The Louisiana Department of Transportation and Development had a big problem. Hurricane Katrina cleanup-related expense records could not be located. Without these records, the agency was faced with reimbursing FEMA $2,000,000 unnecessarily.
DOTD’s inability to locate vital proof of expense records put $2M of state funds at risk.
Access Sciences’ personnel identified the location of these lost records in time to avoid financial penalties from FEMA.
DOTD was able to provide proof of costs to FEMA avoiding unnecessary reimbursement costs.
Hurricane Katrina was the costliest natural disaster in the history of the United States. At least 1,245 people died in the hurricane and subsequent floods, making it the deadliest United States hurricane since 1928. Total property damage was estimated at $108 billion including widespread devastation across much of coastal Louisiana and Mississippi. 80% of New Orleans and neighboring parishes were flooded.
The Louisiana Department of Transportation and Development (DOTD) is responsible for maintaining public transportation, roadways, bridges, canals, select levees, floodplains, port facilities, commercial vehicles, and airports, in the State of Louisiana. The agency has approximately 5,000 personnel on staff. DOTD operations are run through nine district offices across the state.
DOTD was instrumental in the State of Louisiana’s preparation for and response to Hurricane Katrina. Prior to the hurricane, DOTD created the state’s emergency evacuation plan including development of Emergency Evacuation Routes that were used to successfully evacuate 1.4 million people from south Louisiana.
In Katrina’s aftermath, the State of Louisiana, and especially DOTD faced enormous challenges responding to the overwhelming needs of its people and supporting infrastructure. During this tumultuous period, DOTD incurred substantial cleanup costs with a commitment from the Federal Emergency Management Agency (FEMA) for reimbursement of documented expenses. Debris cleanup costs alone totaled more than $150M statewide (a volume 25 times that of the World Trade Center).
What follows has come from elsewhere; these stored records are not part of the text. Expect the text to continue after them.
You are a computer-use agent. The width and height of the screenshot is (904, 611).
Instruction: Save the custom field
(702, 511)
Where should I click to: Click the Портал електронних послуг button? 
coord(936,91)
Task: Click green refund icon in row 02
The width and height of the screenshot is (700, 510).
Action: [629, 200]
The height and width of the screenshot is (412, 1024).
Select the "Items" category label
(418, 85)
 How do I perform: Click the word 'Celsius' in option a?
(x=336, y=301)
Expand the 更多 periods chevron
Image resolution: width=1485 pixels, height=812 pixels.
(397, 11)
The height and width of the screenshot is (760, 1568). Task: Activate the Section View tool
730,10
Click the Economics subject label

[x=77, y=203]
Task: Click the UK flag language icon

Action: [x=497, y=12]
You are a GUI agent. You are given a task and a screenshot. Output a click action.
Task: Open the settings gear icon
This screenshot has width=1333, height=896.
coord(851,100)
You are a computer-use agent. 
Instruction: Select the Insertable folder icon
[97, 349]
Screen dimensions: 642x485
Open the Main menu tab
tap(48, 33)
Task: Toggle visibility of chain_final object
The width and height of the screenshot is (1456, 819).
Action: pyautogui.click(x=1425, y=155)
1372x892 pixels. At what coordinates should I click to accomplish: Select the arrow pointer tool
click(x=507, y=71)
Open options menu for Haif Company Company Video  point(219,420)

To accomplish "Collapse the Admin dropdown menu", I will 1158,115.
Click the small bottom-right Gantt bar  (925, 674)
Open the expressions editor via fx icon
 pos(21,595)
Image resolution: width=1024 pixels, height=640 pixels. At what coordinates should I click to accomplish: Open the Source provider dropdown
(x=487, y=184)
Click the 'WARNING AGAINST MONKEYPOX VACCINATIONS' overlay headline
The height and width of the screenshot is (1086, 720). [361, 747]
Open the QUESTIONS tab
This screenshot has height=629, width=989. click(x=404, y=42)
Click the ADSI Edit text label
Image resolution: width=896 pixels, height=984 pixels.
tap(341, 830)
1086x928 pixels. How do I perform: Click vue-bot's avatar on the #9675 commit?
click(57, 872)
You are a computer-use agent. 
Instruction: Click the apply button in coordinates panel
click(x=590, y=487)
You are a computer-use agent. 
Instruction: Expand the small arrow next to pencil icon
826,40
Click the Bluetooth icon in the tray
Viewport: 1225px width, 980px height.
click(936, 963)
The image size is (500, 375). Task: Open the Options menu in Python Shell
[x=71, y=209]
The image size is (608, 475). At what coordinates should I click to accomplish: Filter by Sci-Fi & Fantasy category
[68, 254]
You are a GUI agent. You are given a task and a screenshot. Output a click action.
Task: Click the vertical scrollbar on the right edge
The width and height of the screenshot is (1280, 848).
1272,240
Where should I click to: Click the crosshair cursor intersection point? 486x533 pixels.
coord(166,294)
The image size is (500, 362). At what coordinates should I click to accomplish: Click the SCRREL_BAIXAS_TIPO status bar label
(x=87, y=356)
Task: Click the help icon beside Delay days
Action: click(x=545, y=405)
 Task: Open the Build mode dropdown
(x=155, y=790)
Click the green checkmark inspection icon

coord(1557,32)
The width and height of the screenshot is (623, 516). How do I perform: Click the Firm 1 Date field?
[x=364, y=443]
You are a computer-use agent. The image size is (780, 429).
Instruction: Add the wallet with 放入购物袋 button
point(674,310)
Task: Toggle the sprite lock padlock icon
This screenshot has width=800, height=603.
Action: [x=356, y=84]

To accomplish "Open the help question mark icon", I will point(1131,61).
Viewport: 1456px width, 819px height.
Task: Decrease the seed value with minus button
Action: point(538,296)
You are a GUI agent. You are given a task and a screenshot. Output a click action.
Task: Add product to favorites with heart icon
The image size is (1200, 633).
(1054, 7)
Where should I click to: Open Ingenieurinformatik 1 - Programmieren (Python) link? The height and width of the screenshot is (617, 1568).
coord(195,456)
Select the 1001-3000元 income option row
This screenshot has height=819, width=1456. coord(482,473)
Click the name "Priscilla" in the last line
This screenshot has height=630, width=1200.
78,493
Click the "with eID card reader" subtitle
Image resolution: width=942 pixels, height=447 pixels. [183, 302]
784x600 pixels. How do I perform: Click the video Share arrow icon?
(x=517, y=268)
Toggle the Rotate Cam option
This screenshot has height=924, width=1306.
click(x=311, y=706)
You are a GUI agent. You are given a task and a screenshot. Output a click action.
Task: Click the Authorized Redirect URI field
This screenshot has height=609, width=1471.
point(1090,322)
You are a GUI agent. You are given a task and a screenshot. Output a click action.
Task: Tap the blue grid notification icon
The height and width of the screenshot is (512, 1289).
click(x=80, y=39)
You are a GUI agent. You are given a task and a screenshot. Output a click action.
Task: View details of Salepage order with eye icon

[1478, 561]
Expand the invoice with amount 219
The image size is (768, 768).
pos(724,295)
Without a centralized records management program or repository, DOTD was forced to track down, through phone calls and emails to individual groups and district offices, documents required by FEMA to justify cleanup-related expenditures. In the turmoil that followed the hurricane, many of these records had been boxed and stored in obscure locations within local district and parish offices, particularly in New Orleans. At the time of Katrina, DOTD records search efforts were conducted on a “who you know” basis, with a corresponding challenge of finding the person who not only knew where the records were being stored, but that the records existed at all.
As part of a records inventory project at a local district office, the Access Sciences’ staff embedded within DOTD discovered and documented records associated with the Hurricane Katrina cleanup efforts. During an unrelated information sharing meeting with DOTD’s Emergency Response Section, they discussed efforts to locate the Hurricane Katrina cleanup expense records. Because of their work on the records inventory, the Access Sciences team was able to describe where to locate these critical records. By producing the records, DOTD was able to satisfy FEMA’s records requirements and avoid reimbursing FEMA $2,000,000.
Since 2010, Access Sciences is proud to have supported DOTD in its mission to deliver transportation and public works systems that enhance quality of life and facilitate economic growth.